=== Exercise ===
From the R plotting tutorial, copy out exactly the passage that begins with the words containing "Whilst graphs like" and ends with "with a facet.".

Whilst graphs like this can be useful they are a little bit visually busy, we will finish by looking at a different way to see multiple plots in one place, with a facet.

For this particular set of data we need only add the facet_grid function as shown.

ggplot(penguins, aes(x=culmen_length_mm, y = culmen_depth_mm, colour = Species))+
  geom_point()+
  geom_smooth(method="lm")+
  facet_grid(Island~Species, # facet_grid showing Island on the y axis and Species on the x axis
             scales="free",
             space="free_x") + 
  labs(x="Culmen Length (mm)",
       y="Culmen Depth (mm)",
       title="Culmen Length vs Depth by Species and Island for Penguins in the Palmer Archipelago")+
  theme_base()

We can also do this for sex and species.

ggplot(penguins, aes(x=culmen_length_mm, y = culmen_depth_mm, colour = Sex))+
  geom_point()+
  geom_smooth(method="lm")+
  facet_grid(Sex~Species, # facet_grid showing Sex on the y axis and Species on the x axis
             scales="free",
             space="free_x") + 
  labs(x="",
       y="Penguin Count",
       title="Culmen Length vs Depth by Species and Sex for Penguins in the Palmer Archipelago")+
  theme_stata()

=== Data section ===
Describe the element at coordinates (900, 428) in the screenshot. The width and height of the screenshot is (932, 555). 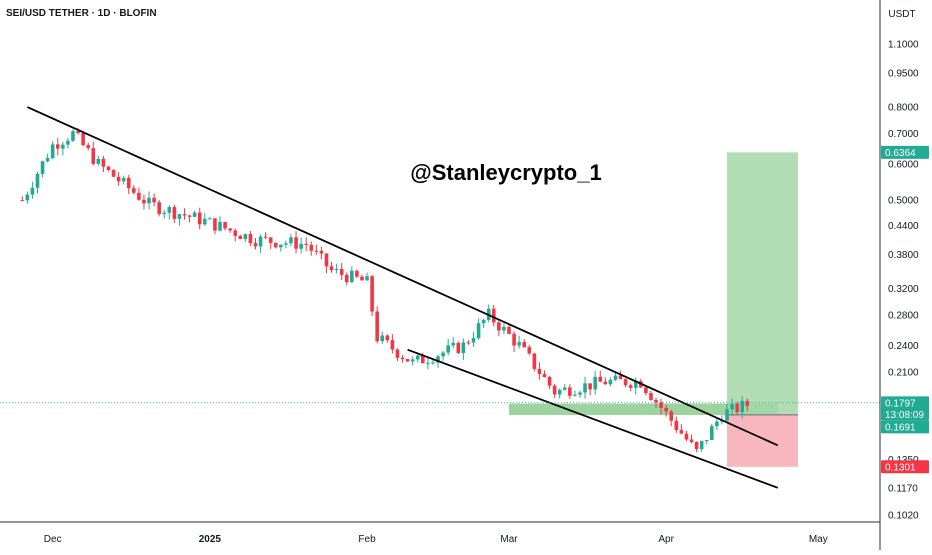
I see `price-tag-entry-value: 0.1691` at that location.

=== Expected answer ===
Whilst graphs like this can be useful they are a little bit visually busy, we will finish by looking at a different way to see multiple plots in one place, with a facet.